Friday, January 16, 2015

Friyay || Amerykanin przed telewizorem.




Piątkowy wieczór w moim domu to wieczór filmowy. Zawsze po ciężkim tygodniu pracy zjadamy coś szybkiego na mieście tak by po przekroczeniu progu jedynym wysiłkiem było wciśnięcie się w dres i wygodne ułożenie na kanapie. Jeśli chodzi o to co i gdzie oglądamy to opcji jest w US kilka.


Pierwszą jest telewizja satelitarna (cyfrowa?). Dwaj najwięksi konkurenci w tej materii to DirectTV i Dish Network. Obie działają na tej samej zasadzie - umowa, wybrany pakiet, pudełko (które jest darmowe) podłączone do telewizora z oddzielnym pilotem i "talerz" - odbiornik na zewnątrz. Ciekawą funkcją jest w tym przypadku możliwość nagrywania (nawet do 6 programów w jednym czasie) więc jeśli przykładowo Taniec z Gwiazdami, Klan i Na Wspólnej emitowali o tej samej porze, jesteśmy uratowani i nadal "up to date" ;) Istnieje też możliwość wypożyczania filmów za dodatkową opłatą. Minusem jest to, że pomimo miliona kanałów zwykle nie ma na czym oka zawiesić. Jeśli planujecie dzień lenia przed telewizorem pewnie spędzicie go z maratonem powtórek Kardashianów bądź Real Housewifes of ... (albo to tylko jestem negatywnie nastawiona).
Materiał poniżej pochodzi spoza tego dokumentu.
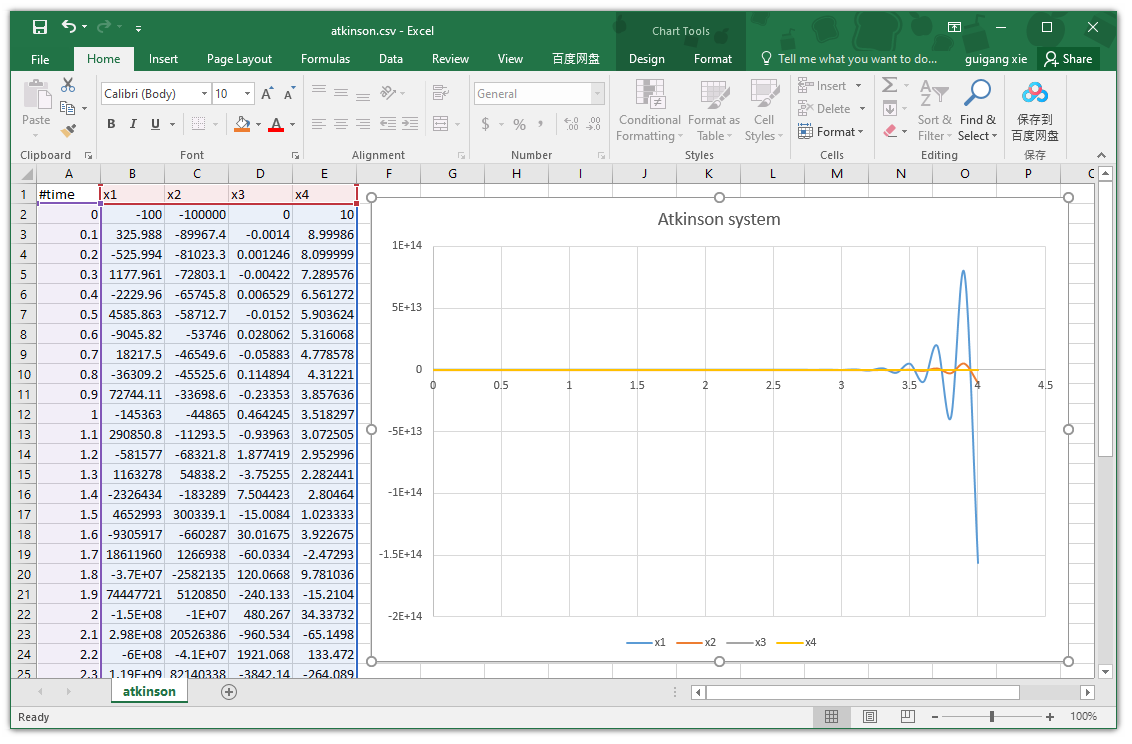
Task: Expand the font size dropdown
Action: 248,94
Drugą możliwością jest zwykła kablówka, o której zbyt wiele Wam nie opowiem bo jej nie posiadam. Z tego co udało mi się wyszukać jest to oferta bardzo zbliżona do tej satelitarnej. Zwykle występuje w tzw. "Bundle" czyli pakiet: Telefon, TV i Internet w jednym. Niestety, za magiczne pudełko w tym przypadku trzeba płacić co miesiąc (jest ono nam wypożyczane) i w zaleznosci od miejsca gdzie mieszkamy, rozni dostawcy oferują rozne ceny i pakiety.
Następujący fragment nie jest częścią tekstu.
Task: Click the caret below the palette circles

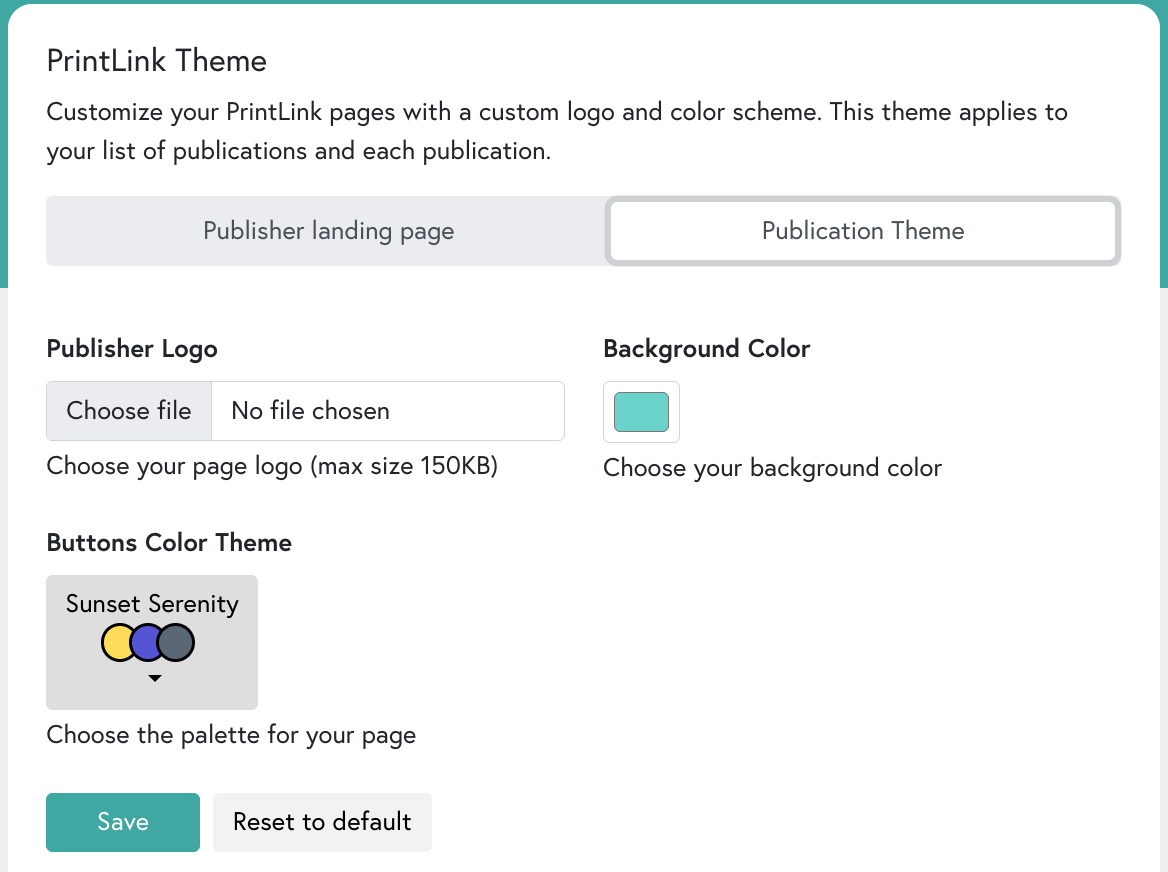Action: pyautogui.click(x=154, y=678)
Kolejną opcją są tzw. Streaming Video Services czyli Vudu, Netflix, Hulu-Plus, Amazon i iTunes. Są to serwisy, które przy niewielkiej miesięcznej lub jednorazowej opłacie, pozwalają legalnie oglądać oraz ściągać filmy i seriale przez Internet.

W zależności od tego, który wybierzecie koszty wahają się od ok. $8 za miesiąc bez limitów w Netflix czy Hulu po $4 za wypożyczenie filmu z iTunes, Amazon czy Vudu. Wiadomo, ze do tego rodzaju rozrywki potrzebny jest nam Internet i moze to dla niektórych stanowic dodatkowy koszt. Każdy z tych serwisów działa też bez problemu na komputerach i urządzeniach przenośnych. Do starszych typów telewizorów potrzebne nam będą magiczne pudełka ( które dostajemy za darmo przy rozpoczęciu subskrypcji ), nowsze smart - TV posiadają już tą opcję w sobie.

Możemy tez wypożyczyć film na DVD. Popularną metodą jest RedBox. Są to czerwone skrzynki (wyglądające trochę jak bankomaty), z których możemy wypożyczyć film bądź grę. Są one bardzo popularne i w każdym nawet małym miasteczku możemy je łatwo znaleźć. Wypożyczenie jest tanie, a jeśli nie chcemy być obciążeni dodatkową opłatą płytę musimy zwrócić następnego dnia do 21:00. Płacimy kartą kredytową więc nie można kombinować RedBox nas znajdzie ;)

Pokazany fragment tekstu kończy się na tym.